Dating sometimes makes me feel like my dates believe they are owed something in exchange for taking me out and paying for a meal. I often feel like I need to explain that affection is not an obligation because I agreed to coffee. I know that my time is a gift. If I had a going rate, most couldn't afford my smile.
My smile was always a thing to hide behind when I was younger. For years my smile was gone. I recently had a random text and that text put a smile on my face that let me know I wasn't smiling just before it, and that is rare lately. That moment was me in the middle of a gnarly purchase order and a disorganized project I had to sort through. That man sent that text and I felt a huge difference. I don't expect any more of his texts, but I have my walk. This walk boosts my confidence and my smile tends to cheer others up too.
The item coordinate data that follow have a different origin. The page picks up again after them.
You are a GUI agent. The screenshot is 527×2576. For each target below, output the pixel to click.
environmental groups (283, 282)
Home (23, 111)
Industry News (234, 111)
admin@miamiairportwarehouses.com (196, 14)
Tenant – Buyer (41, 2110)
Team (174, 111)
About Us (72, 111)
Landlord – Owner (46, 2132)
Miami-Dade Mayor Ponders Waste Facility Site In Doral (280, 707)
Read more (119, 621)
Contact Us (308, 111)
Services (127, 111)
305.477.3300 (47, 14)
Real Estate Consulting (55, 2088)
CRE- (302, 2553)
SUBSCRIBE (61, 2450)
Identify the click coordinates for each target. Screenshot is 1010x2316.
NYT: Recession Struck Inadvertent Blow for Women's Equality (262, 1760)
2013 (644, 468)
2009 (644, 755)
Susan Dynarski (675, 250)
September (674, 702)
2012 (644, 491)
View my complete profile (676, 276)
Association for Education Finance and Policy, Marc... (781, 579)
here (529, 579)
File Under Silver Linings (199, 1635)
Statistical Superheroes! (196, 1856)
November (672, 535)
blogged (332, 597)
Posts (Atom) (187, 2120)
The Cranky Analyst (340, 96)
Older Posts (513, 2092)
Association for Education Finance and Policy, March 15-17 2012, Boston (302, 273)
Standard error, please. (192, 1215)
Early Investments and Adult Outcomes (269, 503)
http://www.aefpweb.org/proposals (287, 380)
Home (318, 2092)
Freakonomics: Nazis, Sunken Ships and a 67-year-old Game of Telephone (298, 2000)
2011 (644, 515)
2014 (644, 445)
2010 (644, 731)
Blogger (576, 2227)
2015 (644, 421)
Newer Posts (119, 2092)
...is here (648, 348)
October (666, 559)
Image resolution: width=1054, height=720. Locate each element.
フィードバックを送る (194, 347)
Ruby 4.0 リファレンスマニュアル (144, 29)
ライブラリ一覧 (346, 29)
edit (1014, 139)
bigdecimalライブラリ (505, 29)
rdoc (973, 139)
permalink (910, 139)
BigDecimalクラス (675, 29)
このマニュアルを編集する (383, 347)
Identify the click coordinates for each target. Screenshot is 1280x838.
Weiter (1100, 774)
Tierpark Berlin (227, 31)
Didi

The cost of my smile means being so confined and crushed emotionally that there was a shell filled with broken pieces. It costs the insomnia I lived through and crying myself to sleep many nights. It costs choosing being alone over being in the wrong relationship. It costs figuring out life instead of indulging in a midlife crisis and finding empowerment through that. It means begging for a feeling I couldn't name and finding indescribable joy in knowing that I don't have to be who I was. The cost of my smile was to be so solidly held as valuable to only one man in a shallow existence and being rejected so hard that the only deliverance was to discover true self love.
My smile is a promise to a new life and more joy than I thought I had a right to. It's the hint to the secret of the wonder I feel when I stand in the sun or smell a fresh orange with its peel intact and living in each moment as if every single breath matters. It's knowing that my smile can brighten someone else's day and the odds of hearing it's a beautiful smile are fairly good. It's not knowing my worth, but understanding I am worthy.
I walk and I smile and a lot of days, this walk down the block on a busy street are all I need to fill my cup and recharge.